Piye was interested in celebrating a Heb-Sed, as can be understood from a reference in his Victory Stele (FHN I 84). The fact that he moved so many divine statues from Soleb to Gebel Barkal suggests that these were among the "convocation of gods" bought to the capital for the ceremony. This may imply that he really did rule at least thirty years (but cf. Redford 1985; Morkot 2000, 170). Piye, in any case, was probably not the first to celebrate a Heb-Sed at Napata, although he may have been the first in over three centuries. Some sort of a Heb-Sed was probably celebrated here throughout the New Kingdom, even if it may only have been a magical substitute, performed simultaneously to the real one at Thebes, with the king physically absent. The statue of Thutmose III found at Barkal, for example, depicts the king in his Heb-Sed robes (Dunham 1970, 17, pl. 3). Akhenaten also may have developed a Heb-Sed complex at Barkal that mirrored the one built for his Year 3 Heb-Sed at East Karnak in the complex called the Gm-p3-Itn (Redford 1984, 122-130; see above, Section III)..

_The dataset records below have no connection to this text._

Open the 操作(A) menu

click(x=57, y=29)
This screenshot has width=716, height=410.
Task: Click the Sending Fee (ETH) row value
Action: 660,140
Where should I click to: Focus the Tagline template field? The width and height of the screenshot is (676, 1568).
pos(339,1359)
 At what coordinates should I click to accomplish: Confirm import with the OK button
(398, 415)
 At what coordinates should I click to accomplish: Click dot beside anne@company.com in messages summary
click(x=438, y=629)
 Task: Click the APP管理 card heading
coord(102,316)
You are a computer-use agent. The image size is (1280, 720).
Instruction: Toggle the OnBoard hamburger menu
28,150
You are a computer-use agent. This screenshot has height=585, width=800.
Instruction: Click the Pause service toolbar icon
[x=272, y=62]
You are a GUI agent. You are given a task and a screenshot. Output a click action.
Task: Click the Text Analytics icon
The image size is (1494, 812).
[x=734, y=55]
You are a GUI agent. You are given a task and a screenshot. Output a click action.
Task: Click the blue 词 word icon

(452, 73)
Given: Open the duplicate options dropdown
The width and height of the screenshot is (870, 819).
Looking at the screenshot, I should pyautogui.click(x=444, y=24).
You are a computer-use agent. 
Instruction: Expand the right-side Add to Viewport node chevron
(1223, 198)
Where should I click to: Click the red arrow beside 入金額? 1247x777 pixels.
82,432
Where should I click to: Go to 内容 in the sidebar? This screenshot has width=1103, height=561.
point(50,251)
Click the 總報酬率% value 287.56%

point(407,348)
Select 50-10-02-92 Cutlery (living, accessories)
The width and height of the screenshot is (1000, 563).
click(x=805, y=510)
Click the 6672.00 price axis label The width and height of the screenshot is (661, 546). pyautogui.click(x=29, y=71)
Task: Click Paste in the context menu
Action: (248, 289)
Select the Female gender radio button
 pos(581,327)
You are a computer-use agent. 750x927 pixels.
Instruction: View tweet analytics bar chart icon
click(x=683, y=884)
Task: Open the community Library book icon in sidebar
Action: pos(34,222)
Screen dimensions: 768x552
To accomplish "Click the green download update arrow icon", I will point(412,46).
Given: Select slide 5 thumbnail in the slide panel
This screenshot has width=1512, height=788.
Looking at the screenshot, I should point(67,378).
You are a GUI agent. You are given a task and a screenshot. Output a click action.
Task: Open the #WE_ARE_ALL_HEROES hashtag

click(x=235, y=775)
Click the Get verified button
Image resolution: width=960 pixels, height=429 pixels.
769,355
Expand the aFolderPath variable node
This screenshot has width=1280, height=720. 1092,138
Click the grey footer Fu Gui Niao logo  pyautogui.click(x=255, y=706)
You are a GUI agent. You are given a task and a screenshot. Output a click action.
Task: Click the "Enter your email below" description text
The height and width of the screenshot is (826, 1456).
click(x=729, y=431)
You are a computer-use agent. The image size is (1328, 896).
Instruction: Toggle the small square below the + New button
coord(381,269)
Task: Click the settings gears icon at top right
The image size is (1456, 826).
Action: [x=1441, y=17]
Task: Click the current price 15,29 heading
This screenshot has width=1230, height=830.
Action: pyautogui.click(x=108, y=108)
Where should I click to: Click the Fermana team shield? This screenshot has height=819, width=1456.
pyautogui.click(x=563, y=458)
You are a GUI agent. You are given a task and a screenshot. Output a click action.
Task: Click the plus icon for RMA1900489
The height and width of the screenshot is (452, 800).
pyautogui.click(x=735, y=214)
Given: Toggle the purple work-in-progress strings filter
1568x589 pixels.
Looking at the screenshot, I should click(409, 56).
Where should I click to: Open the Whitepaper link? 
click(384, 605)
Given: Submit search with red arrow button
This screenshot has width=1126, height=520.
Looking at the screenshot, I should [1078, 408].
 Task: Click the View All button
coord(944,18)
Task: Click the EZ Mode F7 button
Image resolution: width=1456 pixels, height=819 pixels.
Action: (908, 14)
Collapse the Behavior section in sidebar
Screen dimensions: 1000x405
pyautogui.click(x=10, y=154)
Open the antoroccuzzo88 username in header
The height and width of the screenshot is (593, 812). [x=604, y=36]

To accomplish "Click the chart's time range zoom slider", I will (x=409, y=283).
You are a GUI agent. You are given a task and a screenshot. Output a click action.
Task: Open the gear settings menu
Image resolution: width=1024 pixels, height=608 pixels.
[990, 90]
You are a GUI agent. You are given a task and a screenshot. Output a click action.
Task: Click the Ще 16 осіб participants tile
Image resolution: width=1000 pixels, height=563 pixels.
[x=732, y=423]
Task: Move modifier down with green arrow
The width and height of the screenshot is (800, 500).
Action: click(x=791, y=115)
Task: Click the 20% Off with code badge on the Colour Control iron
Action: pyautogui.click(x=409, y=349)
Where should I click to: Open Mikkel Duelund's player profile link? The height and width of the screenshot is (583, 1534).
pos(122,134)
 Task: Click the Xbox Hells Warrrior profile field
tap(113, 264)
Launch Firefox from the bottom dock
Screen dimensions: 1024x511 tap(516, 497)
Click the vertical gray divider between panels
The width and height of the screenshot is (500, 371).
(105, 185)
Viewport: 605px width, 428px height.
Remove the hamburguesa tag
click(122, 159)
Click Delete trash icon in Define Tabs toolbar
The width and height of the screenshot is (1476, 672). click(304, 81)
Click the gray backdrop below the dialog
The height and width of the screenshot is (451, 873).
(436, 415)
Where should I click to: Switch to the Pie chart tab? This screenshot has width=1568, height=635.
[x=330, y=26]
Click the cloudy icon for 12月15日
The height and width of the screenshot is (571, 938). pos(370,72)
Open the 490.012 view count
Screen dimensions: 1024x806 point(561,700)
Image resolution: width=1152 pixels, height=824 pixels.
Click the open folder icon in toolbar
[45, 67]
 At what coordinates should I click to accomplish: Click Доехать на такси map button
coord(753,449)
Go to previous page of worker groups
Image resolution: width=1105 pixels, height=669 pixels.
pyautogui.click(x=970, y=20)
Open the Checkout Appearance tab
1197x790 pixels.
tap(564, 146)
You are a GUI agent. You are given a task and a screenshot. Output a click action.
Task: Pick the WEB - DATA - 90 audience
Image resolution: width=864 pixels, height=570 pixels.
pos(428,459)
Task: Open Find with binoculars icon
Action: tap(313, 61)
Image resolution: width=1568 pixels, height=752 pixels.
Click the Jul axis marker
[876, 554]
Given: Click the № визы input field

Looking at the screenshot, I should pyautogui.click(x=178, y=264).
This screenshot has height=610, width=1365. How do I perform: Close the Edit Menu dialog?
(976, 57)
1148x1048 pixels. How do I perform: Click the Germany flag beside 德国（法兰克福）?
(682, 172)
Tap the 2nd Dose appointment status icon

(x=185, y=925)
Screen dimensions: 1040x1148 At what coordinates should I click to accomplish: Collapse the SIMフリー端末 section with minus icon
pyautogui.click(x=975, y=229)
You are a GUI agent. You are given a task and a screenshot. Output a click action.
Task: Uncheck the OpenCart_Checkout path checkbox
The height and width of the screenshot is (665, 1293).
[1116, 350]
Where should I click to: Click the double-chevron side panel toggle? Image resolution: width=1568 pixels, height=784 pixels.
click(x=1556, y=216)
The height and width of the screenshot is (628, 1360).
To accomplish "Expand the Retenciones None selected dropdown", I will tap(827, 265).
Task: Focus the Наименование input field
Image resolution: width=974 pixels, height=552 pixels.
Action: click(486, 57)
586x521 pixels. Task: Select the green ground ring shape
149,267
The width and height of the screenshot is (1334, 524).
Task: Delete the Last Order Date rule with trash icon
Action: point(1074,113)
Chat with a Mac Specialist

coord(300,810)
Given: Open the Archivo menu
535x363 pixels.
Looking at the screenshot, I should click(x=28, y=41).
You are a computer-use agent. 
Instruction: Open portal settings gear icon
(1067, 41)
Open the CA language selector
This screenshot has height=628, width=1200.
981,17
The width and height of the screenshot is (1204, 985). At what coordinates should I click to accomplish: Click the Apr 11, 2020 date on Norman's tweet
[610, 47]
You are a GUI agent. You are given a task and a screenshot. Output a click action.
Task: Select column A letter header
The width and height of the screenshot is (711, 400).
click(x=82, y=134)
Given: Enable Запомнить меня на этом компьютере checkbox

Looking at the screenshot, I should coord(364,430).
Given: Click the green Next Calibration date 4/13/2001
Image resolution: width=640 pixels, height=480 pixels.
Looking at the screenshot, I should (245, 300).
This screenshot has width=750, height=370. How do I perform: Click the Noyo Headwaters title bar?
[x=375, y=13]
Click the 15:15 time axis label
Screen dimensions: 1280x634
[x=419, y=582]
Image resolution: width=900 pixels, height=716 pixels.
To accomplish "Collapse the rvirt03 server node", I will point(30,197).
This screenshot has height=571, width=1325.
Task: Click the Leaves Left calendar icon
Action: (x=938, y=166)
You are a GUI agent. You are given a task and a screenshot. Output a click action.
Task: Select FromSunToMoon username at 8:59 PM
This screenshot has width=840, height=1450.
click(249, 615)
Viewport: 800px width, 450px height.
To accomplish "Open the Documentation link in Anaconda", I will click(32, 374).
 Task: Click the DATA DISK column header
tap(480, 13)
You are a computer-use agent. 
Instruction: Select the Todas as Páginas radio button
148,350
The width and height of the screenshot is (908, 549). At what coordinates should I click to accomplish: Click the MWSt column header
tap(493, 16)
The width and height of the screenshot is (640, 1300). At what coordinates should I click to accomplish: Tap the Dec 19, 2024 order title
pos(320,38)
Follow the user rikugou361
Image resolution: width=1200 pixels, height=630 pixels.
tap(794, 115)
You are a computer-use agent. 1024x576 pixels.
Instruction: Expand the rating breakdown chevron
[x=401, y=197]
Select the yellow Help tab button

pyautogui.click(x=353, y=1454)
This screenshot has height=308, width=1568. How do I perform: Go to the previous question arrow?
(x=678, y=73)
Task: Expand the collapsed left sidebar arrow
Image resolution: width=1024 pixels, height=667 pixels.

If B 1100 remained closed at the dawn of the Napatan era, it is not clear exactly how Piye managed to recover the "lost" kingship. His Year 3 Stele, however, invokes the crown goddess Weret-Hekau in a most interesting way (FHN I 58), suggesting that the problem had been solved. Weret-Hekau, as I have shown, was the crown goddess resident in both the Pr-wr (B 1100) and the pinnacle. The broken text is interesting because the context suggests a threat: "Whoever of these princes (in Egypt) does not pay tribute to me, Weret-Hekau [i.e. 'will do something terrible']." He is obviously referring to his deified crown and uraeus, derived from Gebel Barkal and the pinnacle.